Pig iron Scott. Aussie iron ore building Chinese naval threat

This is where we don’t want trade wars to go. Via Herald Sun:

Australian iron ore is suspected of being used to help build China’s next-generation nuclear-powered and ballistic-missile attack submarines, according to security and industry experts.

Consignments from Australia’s booming iron ore exports to China are likely being diverted by Beijing into the steel supply chain for a massive expansion of the People’s Liberation Army Navy (PLAN), including its latest Type 096 and 095 submarines undergoing construction at Huludao Port.

Maritime experts told the Herald Sun that while China has huge domestic iron ore fields, high-quality Australian ore would provide greater purity benefits for the specialised, high-pressure steel plating used in submarines.

The Australian government keeps an eye on which countries are taking its iron ore but has no policy of tracking which specific industries are using it because it is “not practical”.

“It looks possible that some Australian iron ore could be legally sold and shipped to China Baowu Group to be transformed into steel plates for submarines by Bohai Shipbuilding Heavy Industry Co. at Huludao,” University of Adelaide’s shipbuilding hub director Associate Professor Eric Fusil said.

The Australian Strategic Policy Institute also has concern part shipments of Australian ore could find its way into downstream steel supplies for China’s navy while others point to use in Beijing’s controversial $1.3 trillion Belt and Road initiative stretching from the Pacific to Africa.
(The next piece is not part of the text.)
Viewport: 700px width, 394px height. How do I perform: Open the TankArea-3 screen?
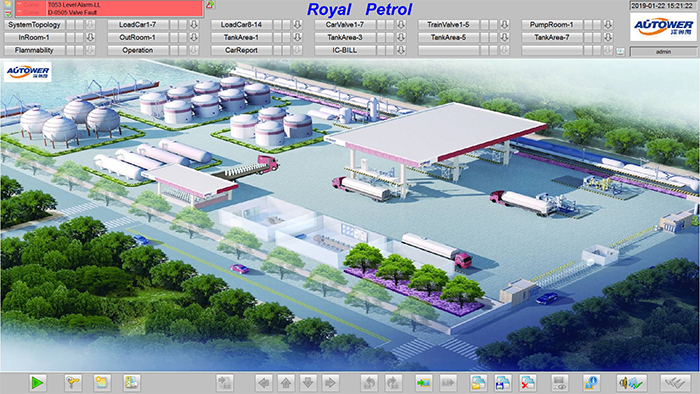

A little history, via Wikipaedia:

The Dalfram dispute of 1938 (15 November 1938 to 21 January 1939) was a political industrial dispute at Port Kembla, New South Wales, protesting the export of pig iron from Australia to Japan. It became famous for providing the nickname of Pig Iron Bob to Attorney General Robert Menzies, later to serve as Prime Minister.

In November 1938 wharf labourers, members of the Waterside Workers’ Federation of Australia, refused to load pig iron onto the steamship SS Dalfram headed for Japan. The ship was chartered by Mitsui to supply the Japan Steel Works Ltd in Kobe, a part of a contract for 300,000 tons of pig-iron. The Japan Steel Works was producing military materials for the undeclared war in China.[

The dispute followed Japan’s invasion of Nanking in 1937 with Japan’s military expansion into China.

The Australian Council of Trade Unions in October 1937 called for a boycott of Japanese goods and an embargo on the export of iron to Japan in response to the Japanese aggression. Trade unions and many workers argued that the pig iron would be used in bombs and munitions in the invasion of China and articulated that they may also be used against Australia.

The Dalfram wasn’t the first protest against Japanese militarism. In Newcastle during October 1937 Chinese crew deserted the British steamer, SS Silksworth, in protest against the Japanese seizure of all major seaports in China. Sanctuary was given to the Chinese seamen by labour activists. After their successful protest they returned to the ship only when they were promised disembarkation at Singapore. During 1937 the slogan ’No Scrap for the Jap’ started appearing on wharves and union offices around Australia.

Fremantle waterside workers refused to load supplies on a Japanese whaling vessel in September 1937. In October 1937 Sydney waterside workers walked off the Tamon Maru when they learned that scrap iron was on board and destined for Japan. That month the Waterside Workers’ Federation were successful in getting support from the ACTU in organising an embargo or boycott of Japanese imports and exports. Other bans were applied in Port Adelaide, Hobart and Brisbane.

But it was the coercive conditions of the Transport Workers Act 1928, better known by the workers as the Dog Collar Act, that motivated caution in industrial action by the union movement of the time.

The dispute highlighted a clear contradiction in Australian Foreign policy towards Japanese military expansion and aggression…

Sound familiar? The problem is, once you go this way, and blockade access to strategic commodities, then you precipitate wars of acquisition anyway. Only when the war itself is inevitable should this kind of extreme be considered.

It’s a paradox, yes, but you simply have to manage for the best outcome.